Monique’s story – green milk
Monique is beside herself. She says, “I think I am going to have to wean, I expressed some milk this morning and it’s green. What the hell is happening? I can’t feed my baby this! “
What is happening?
The thing is, if your baby is feeding directly from the breast, you probably wouldn’t notice what colour your breast milk was and, as long as your baby is happily feeding, it’s unlikely there is a problem. Breast milk colour can naturally vary from white to orange to green and many hues in between and one of the factors influencing the colour of your milk could be the foods you are eating. For instance, your milk may look pinkish if you have been eating beetroot; orange if you have had pumpkin soup or green if you have been guzzling green smoothies loaded with spinach. Some medications can also alter the colour of your breastmilk.
Blood in your milk?
If your milk looks rusty/reddish brown, this can indicate blood in your milk. Reassuringly, this is unlikely to be anything serious eg breast cancer, but it’s always important to get this ruled out. Blood in your milk is most likely due to bleeding from a cracked or damaged nipple. Also, according to an Australian Breastfeeding Association article, it is common to have blood stained colostrum or milk in the first days after giving birth. This is thought to be as a result of the growth of the ducts and milk-making cells in the breast and does not persist beyond about 7 days. A less common condition that may cause blood in breastmilk is an intraductal papilloma — a small benign wart-like growth on the lining of a milk duct, which bleeds as it erodes.
What’s a mum to do?
Of course, if you are worried about the colour of your breastmilk and it seems there may be something wrong with either your breasts or your baby (if there is blood stained milk or blood in your baby’s poo, for instance), it’s always sensible to get checked by your health carer. After a chat with Monique it turned out she had been taking a multivitamin. When she stopped the multi vitamin, she no longer had greenish coloured milk. And because the vitamins were safe to take while breastfeeding, Monique was able to continue taking her vitamins without worrying that her milk had gone off.
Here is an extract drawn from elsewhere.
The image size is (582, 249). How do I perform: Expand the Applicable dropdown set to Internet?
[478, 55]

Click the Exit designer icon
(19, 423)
Amber’s story – smelly milk
“I had a stash of expressed milk in my freezer,” says Amber, “but when I thawed a bag the other day, my baby refused to drink it. I checked and it smelt and tasted ‘soapy’, so I thawed another bag and this one was ‘off’ too. I don’t get it. I followed the storage guidelines to a tee. And I need to express milk and have my baby drink it because I am going back to work in a couple of weeks.”
What is happening?
If breast milk has actually gone ‘off’ it will smell rancid like sour milk but what Amber is describing sounds as though she could have an excess of ‘lipase’, an enzyme that naturally occurs in breast milk with some important beneficial functions, from breaking down fats in breast milk so fat soluble vitamins (eg Vitamins A and D)are more available to the baby to helping keep the fat particles well mixed with whey and keeping fat globules smaller so they are easily digested.
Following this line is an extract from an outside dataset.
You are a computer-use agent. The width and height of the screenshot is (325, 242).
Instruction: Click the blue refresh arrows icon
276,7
However, when a mum has an excess of lipase in breastmilk will mean that the fats in her milk will break down more quickly, giving the milk this soapy taste after it has been expressed. Although it won’t harm your baby, it’s very common for babies to reject this soapy tasting milk.
What’s a mum to do?
Before Amber decides there is no point expressing her breast milk or she ditches her entire freezer stash, there are some answers. Firstly, for mums like Amber with a high lipase content in their milk, the lipase enzymes can be inactivated by scalding breast milk as soon as it is expressed: heat breastmilk in a pot (at about 82 degrees ) until you see little bubbles appear at the edges of the pot – don’t boil the milk. Cool it quickly and freeze.
To deal with that freezer stash – if your frozen milk is out of date or if it’s sour (it will smell and taste rancid, not just soapy), you will need to ditch it. But if it’s just soapy, you can try mixing some of this thawed milk with freshly expressed milk. Start with half thawed and half fresh and adjust from there. If your baby is older and eating family foods you can try mixing thawed milk into food or smoothies.
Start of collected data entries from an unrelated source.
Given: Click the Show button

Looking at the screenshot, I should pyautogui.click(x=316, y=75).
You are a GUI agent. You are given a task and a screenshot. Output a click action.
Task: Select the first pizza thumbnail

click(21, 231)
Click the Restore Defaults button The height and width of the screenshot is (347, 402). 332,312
If your baby rejects the thawed milk even mixed with fresh milk and the thought of throwing out your liquid gold sees you literally crying over spilt milk, please don’t despair. You could make this marvellous mummy milk into a healing lotion that can help with dry itchy skin, sunburn, psoriasis, rashes and grazes. It will be gentle on delicate, sensitive skin and the antibacterial properties in breast milk can reduce secondary infection due to scratching.
- 100 ml grapeseed oil
- 1 tbsp beeswax (don’t overload the spoon)
- Few drops of Vitamin E oil
- 100 ml breast milk, at room temperature
Mix the oil and beeswax together and gently heat on low until the beeswax has just melted – this will take about 3 minutes in a microwave. Add the Vitamin E oil.
Slowly pour in the breast milk while whisking the oil mixture rapidly. The mixture should thicken as you whisk and will thicken more as it cools. Pour into a lidded container and pop it in the fridge. You can store it for up to three months in the fridge.